I admire Peter so, but I don’t feel that I could ever become so independent that I could forgo human contact. It takes a very strong person to be as he is … or does it? To me, he seems so far above the maddening crowds. So as we are sitting on the banquettes in the round upper deck, high above the waters and listening to the crashing surf below us, I close my eyes and imagine how it must be for him, high atop in his tower and away from the turbulent chaos of the masses, out of reach of the trivial meanderings of human kind.
We are feeling mellow from our second glass of wine and the conversation becomes more fluid with each sip we take. I am propped up against a million soft pillows, feeling a bit like an Arabian princess with the candles glowing and flickering in the gentle breeze while the classical music plays softly in the back ground. It is dark enough now so that I can clearly see the rotating beam from overhead as it floods the darkness with it’s swirling shaft of light. Time and again it comes around, searching out the unknown and announcing that it is safe … safe for travel and exploration.

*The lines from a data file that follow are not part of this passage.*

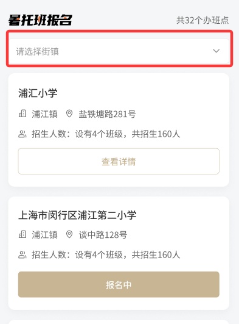This screenshot has width=239, height=324.
Task: Open 上海市闵行区浦江第二小学 title
Action: tap(77, 215)
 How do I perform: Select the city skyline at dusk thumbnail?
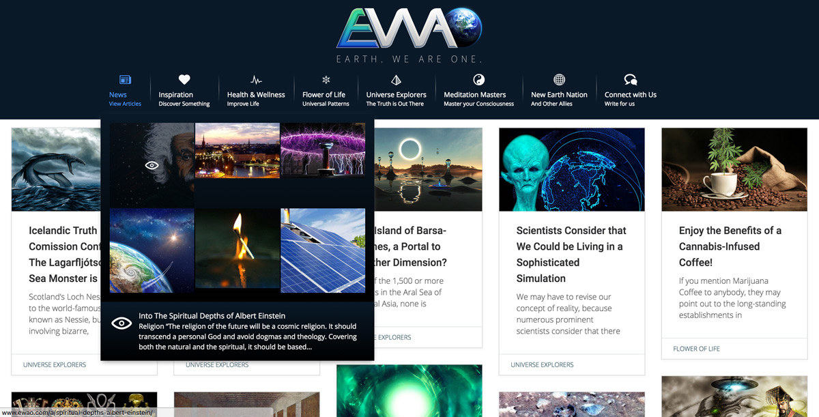click(x=238, y=150)
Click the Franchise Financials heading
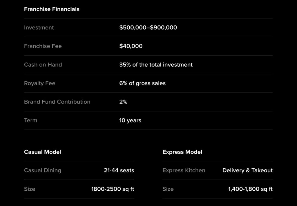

In it’s silent vigilance it seems to say that there is nothing to fear, someone’s got our back and helping to guide us to safer shores. All very poetic and nurturing. The beam bounces around my head again and finds it’s way back to the beginning of it’s journey. In a fleeting moment I think, this would drive me crazy! … but I just let it go. I find myself asking questions as they pop into my head, not filtering my thoughts but letting them meander where they want to go. Through the years Peter and I have broken down the walls of moral judgement and hesitation between us and can talk freely. It’s one of the things that I cherish about our relationship. We are open and free to be ourselves. “How do you do it?” I finally say to him. “How do you stay here on this island, rarely going back to the main land but still staying sane?”